Egito planejou vender armas para Rússia em segredo, diz jornal

Por Folhapress

SÃO PAULO, SP (FOLHAPRESS) - O Washington Post revelou nesta terça-feira (11) a existência de um documento que supostamente evidencia planos do Egito de fornecer foguetes e munição para a Rússia no contexto da invasão da Ucrânia.

Analistas e políticos ouvidos pelo jornal americano afirmam que a informação pode pôr em risco a relação dos Estados Unidos com o país do Oriente Médio ?um grande aliado deles na região, em parte devido a seu tradicional papel de mediação no conflito entre Israel e Palestina.

O arquivo em questão é datado de 17 de fevereiro e integra a leva de documentos do Pentágono vazados entre fevereiro e março deste ano em fóruns online. Ele resume supostos diálogos em que o líder egípcio, Abdel Fattah al-Sisi, orienta uma autoridade militar a manter a produção e a remessa de mísseis para Moscou em segredo "para evitar problemas com o Ocidente".

Questionado pelo Washington Post sobre a veracidade da conversa que o documento descreve, Ahmed Abu Zeid, porta-voz do Ministério de Relações Exteriores egípcio, afirmou que a nação busca desde o princípio não se envolver na Guerra da Ucrânia ao mesmo tempo em que reitera continuamente seu comprometimento com as diretrizes da legislação internacional.
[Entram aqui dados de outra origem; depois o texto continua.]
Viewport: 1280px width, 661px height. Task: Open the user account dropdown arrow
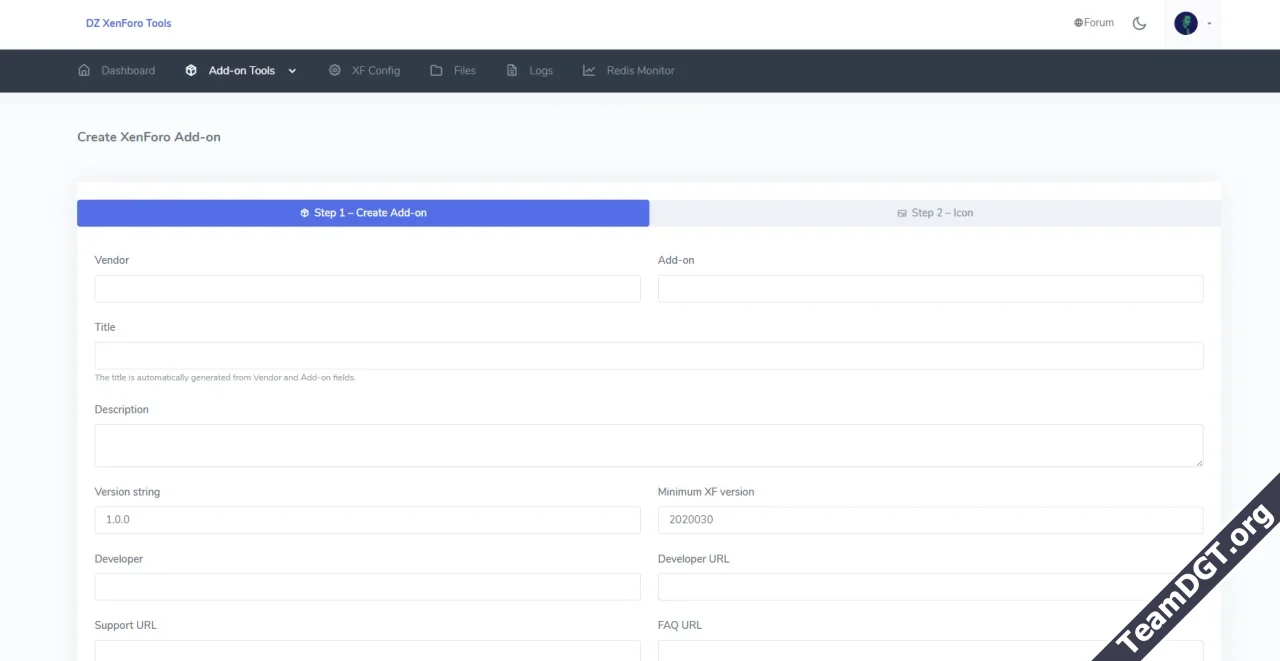click(x=1209, y=23)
Já um membro do governo americano que não se identificou afirmou que o plano de exportação de foguetes para a Rússia descrito no relatório não foi executado, até onde se sabe. Contatada, a porta-voz do Pentágono, Sabrina Singh, reforçou que o Departamento de Justiça americano abriu uma investigação para determinar a origem do vazamento dos arquivos. As autoridades comprovaram que os relatórios são fidedignos, mas indicaram que eles podem ter sido adulterados de modo a inflacionar o poderio militar russo.
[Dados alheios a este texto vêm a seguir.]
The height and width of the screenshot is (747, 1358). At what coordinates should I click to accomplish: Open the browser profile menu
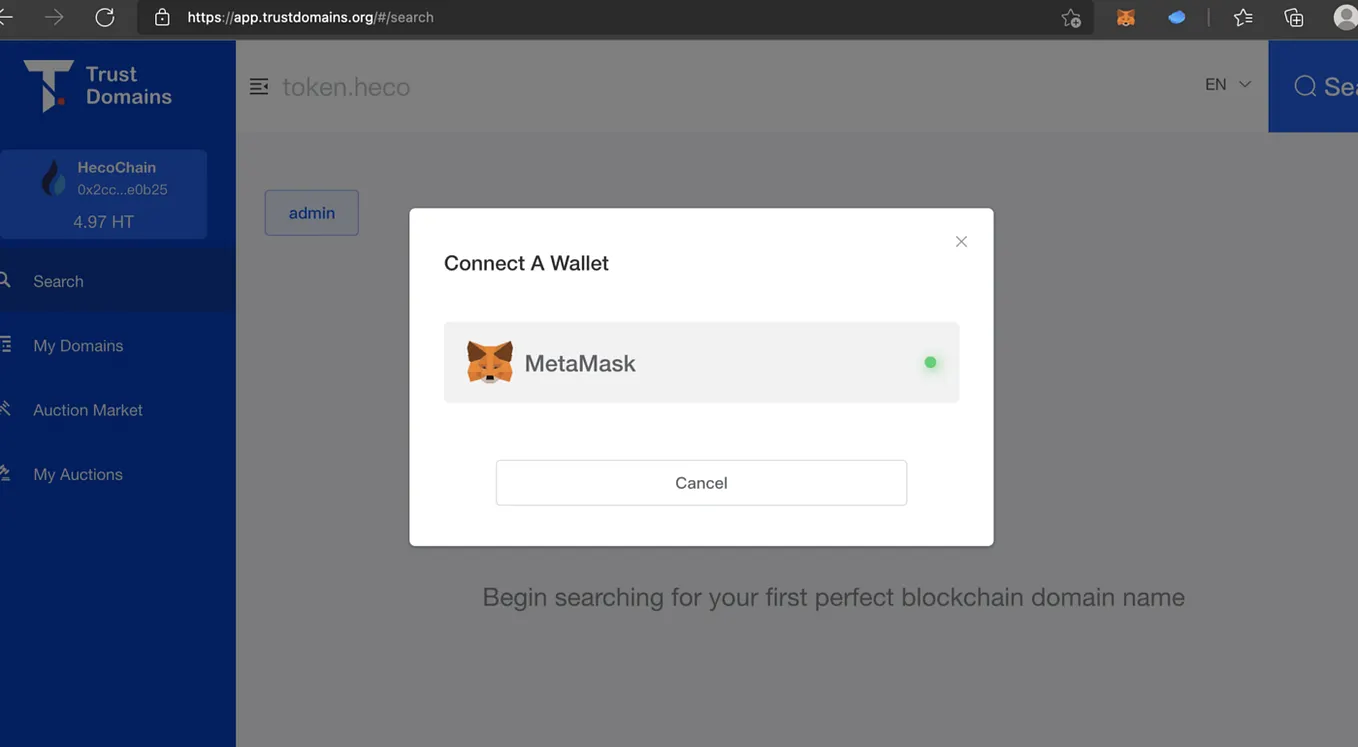tap(1345, 16)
O documento revelado pelo jornal americano supostamente registra uma conversa de Al-Sisi com uma pessoa identificada como Salah al-Din, segundo o jornal provavelmente Mohamed Salah al-Din, ministro do Estado de Produção Militar. Algumas das instruções dadas a ele por Al-Sisi incluiriam afirmar aos operários fabris responsáveis pela produção de projéteis que os itens seriam destinados ao Exército egípcio, e determinar que a pólvora oferecida a Rússia viria de uma planta de manufatura química chamada Fábrica 18.
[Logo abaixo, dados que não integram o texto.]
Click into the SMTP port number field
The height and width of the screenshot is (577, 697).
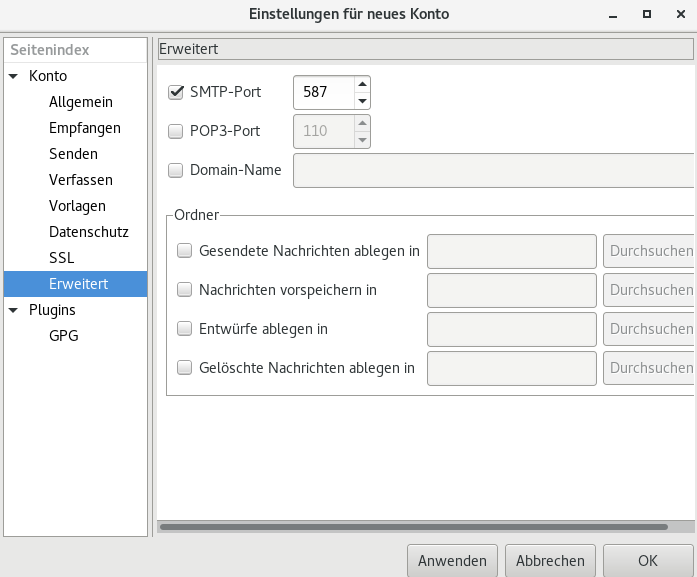324,92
O relatório ainda afirma que Al-Sisi disse que estava pensando em vender "artigos comuns" para a China para aumentar a produção de Sakr 45, um tipo de míssil egípcio. Embora ele não afirme que os itens teriam Moscou como destino, o modelo é compatível com lançadores russos.

Por fim, Salah al-Din teria contado que os russos disseram a ele que estavam dispostos a comprar "qualquer coisa", e garantido que os operários sob sua supervisão fariam vários turnos se necessário para o Egito conseguir "pagar a Rússia de volta por uma ajuda anterior não especificada". O documento não esclarece que ajuda é essa.

Segundo analistas ouvidos pelo Washington Post, fornecer armas à Rússia no âmbito da Guerra na Ucrânia representaria um estratagema arriscado para o Egito. Apesar de se aproximar cada vez mais de Moscou ?cuja empresa estatal Rosatom atualmente constrói a primeira usina nuclear da nação árabe?, ele ainda é um grande parceiro dos EUA. Segundo o Departamento de Estado americano, Washington já repassou a Cairo US$ 80 bilhões (em valores não corrigidos pela inflação) em assistência militar e econômica desde 1978.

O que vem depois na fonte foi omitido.